Selective Path Automatic Differentiation: Beyond Uniform Distribution on Backpropagation Dropout
The unreasonable effectiveness of the Stochastic Gradient Descent (SGD) is probably the biggest machine learning finding of the 2010’s. SGD powers nearly all recent breakthroughs in machine learning. Conceptually, SGD is remarkably simple: process your dataset one data point at a time and, for every point, nudge the model parameters in the direction given by this point. In more technical terms, the “direction” is given as a gradient, and the “nudging” involves a small scaling coefficient usually referred to as the learning rate.
While the SGD technique goes back to the 1950s, it mostly remained an obscure and little-used technique until it came to prominence with the advent of deep learning. The reasons why this technique works were not clear and, to some extent, still aren’t. As the goal is to minimize the model error on the dataset as a whole, it’s not obvious that picking points in strict isolation should yield anything but numerical garbage.
Nowadays, it is generally understood that the effectiveness of SGD - aka, why it works - comes from two factors. First, while the gradient obtained by SGD is very noisy – each step considers a single data point – this gradient is very cheap. It turns out that, for a given budget of computing resources, applying numerous low-quality gradient updates vastly overperforms the application of a single high-quality gradient update. Second, the noisy updates themselves help the model to exit the vast plateaus of numerical indifference that exists in higher dimensions. In fact, in higher dimensions, the crux of optimization is not, as long thought, to escape local minima, but to escape local plateaus - areas where the loss varies very little.
Some of us, including Paul Peseux and Victor Nicollet, decided to advance these ideas further. If SGD works by trading away gradient quality for computing efficiency, what about extending this principle further? What about a sub-point gradient that would be even cheaper to compute, albeit even noisier? This is exactly what has been done with the Selective Path Automatic Differentiation (SPAD). SPAD revisits one of the cornerstones of the modern machine learning paradigm with a twist: a data point can be “split” gradient-wise by its evaluation paths.

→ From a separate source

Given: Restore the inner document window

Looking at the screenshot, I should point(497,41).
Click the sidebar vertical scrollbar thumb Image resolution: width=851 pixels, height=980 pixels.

The paper below presents a contribution from Paul Peseux (Lokad), Victor Nicollet (Lokad), Maxime Berar (Litis) and Thierry Paquet (Litis).
Title: Selective Path Automatic Differentiation: Beyond Uniform Distribution on Backpropagation Dropout
Authors: Paul Peseux, Maxime Berar, Thierry Paquet, Victor Nicollet
Abstract: This paper introduces Selective Path Automatic Differentiation (SPAD), a novel approach to reducing memory consumption and mitigating overfitting in gradient-based models for embedded artificial intelligence. SPAD extends the existing Randomized Automatic Differentiation, proposed by Oktay et al and which draws random paths through the backpropagation graph with matrix injection, by enabling alternative probability distributions on the backpropagation graph, thereby enhancing learning performance and memory management. In a specific iteration, SPAD evaluates and ranks multiple paths within the backpropagation graph. Over subsequent iterations, it preferentially follows these higher-ranked paths. This work also presents a compilation-based technique allowing model-agnostic access to random paths, ensuring generalizability across various model architectures, not restricted to deep models. Experimental evaluations conducted across various optimization functions demonstrate an enhanced minimization performance when employing SPAD. Additionally, deep learning experiments with SPAD notably mitigate overfitting, offering benefits akin to those of traditional dropout methods, but with a concomitant decrease in memory usage. We conclude by discussing the unique stochasticity implications of our work and the potential for it to augment other stochastic techniques in the field.